A particularly disruptive company whose business strategy relies on Big Data is internationally renowned online price comparison site, Skyscanner. Their Director of Experimentation, Colin McFarland, explained how the company uses Big Data to conduct AB Testing, which involves controlled assessments on small groups of people. These experiments help to discern causality and provide an insight into how users actually use the internet product. The company measures the potential success of new features by running them simultaneously in two separate test groups, and seeing which performs better. Failure, as well as success, is an integral part of the process as it eliminates what doesn’t work, and helps the team to ultimately decide which features to employ. The key to AB Testing is making the experiments configurable so that they can be changed or stopped easily, which is important as the groups are often switched. This is to ensure that the experiments are virtually undetectable to users, who opt in automatically by simply using the website.
It’s not all about AB Testing though; in reality, not everything can be validated by experimentation. Research and theory are also important and have resulted in some of the company’s most innovative ideas. Some of these ideas were actually a result of ‘avoiding the HiPPO’, which is a phrase that was adopted by the team to make the decision-making process more streamlined.
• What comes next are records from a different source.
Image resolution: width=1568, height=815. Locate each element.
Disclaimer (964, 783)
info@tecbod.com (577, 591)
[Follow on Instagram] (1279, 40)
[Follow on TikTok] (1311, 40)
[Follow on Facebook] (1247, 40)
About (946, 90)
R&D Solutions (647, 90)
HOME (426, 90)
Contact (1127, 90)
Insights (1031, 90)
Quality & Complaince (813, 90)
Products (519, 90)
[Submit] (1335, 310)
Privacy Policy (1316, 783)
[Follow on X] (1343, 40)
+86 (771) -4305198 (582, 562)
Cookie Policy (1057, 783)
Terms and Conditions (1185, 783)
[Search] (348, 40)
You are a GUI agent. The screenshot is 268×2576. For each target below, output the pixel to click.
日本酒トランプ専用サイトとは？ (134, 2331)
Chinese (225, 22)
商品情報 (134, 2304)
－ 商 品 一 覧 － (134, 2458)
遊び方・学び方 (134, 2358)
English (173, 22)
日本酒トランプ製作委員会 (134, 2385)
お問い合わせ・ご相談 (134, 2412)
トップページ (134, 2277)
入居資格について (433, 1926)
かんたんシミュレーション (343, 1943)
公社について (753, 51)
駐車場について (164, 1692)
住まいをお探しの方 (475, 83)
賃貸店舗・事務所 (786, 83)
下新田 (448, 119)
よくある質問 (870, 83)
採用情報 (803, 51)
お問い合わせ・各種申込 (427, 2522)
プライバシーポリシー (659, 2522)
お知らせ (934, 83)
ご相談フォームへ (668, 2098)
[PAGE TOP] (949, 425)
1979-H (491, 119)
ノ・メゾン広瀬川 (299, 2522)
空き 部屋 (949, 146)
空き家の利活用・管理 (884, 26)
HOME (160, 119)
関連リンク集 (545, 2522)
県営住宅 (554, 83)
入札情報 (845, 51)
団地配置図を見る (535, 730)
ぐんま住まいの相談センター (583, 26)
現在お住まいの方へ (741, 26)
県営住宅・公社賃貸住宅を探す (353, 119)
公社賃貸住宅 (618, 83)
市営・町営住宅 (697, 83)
The original intent was to give important people in decision-making roles more information, so that they don’t have to make decisions on a whim. A good example Colin gave was when they noticed that mobile users were taking screenshots of potential flight options on their phones. The users clearly wanted to save the information or direct the details to someone else. The team took heed of this and built a feature which recognises when a screenshot is being taken. The page details are then saved, and the user is redirected back to the page upon their next visit. Another great example is when the team implemented machine learning to make recommendations to the user based on their recent search history, which saves them the hassle of submitting information repeatedly. The team wouldn't be able to create features like these without studying the users and their behaviour, which is why Big Data is so useful.
By this stage of the talk the whole room was captivated. The company has established an agile framework led entirely by the consumer, which wouldn't be possible without Big Data. The tool, in combination with the process of experimentation, allows them to really understand their users, which is ultimately the key to success.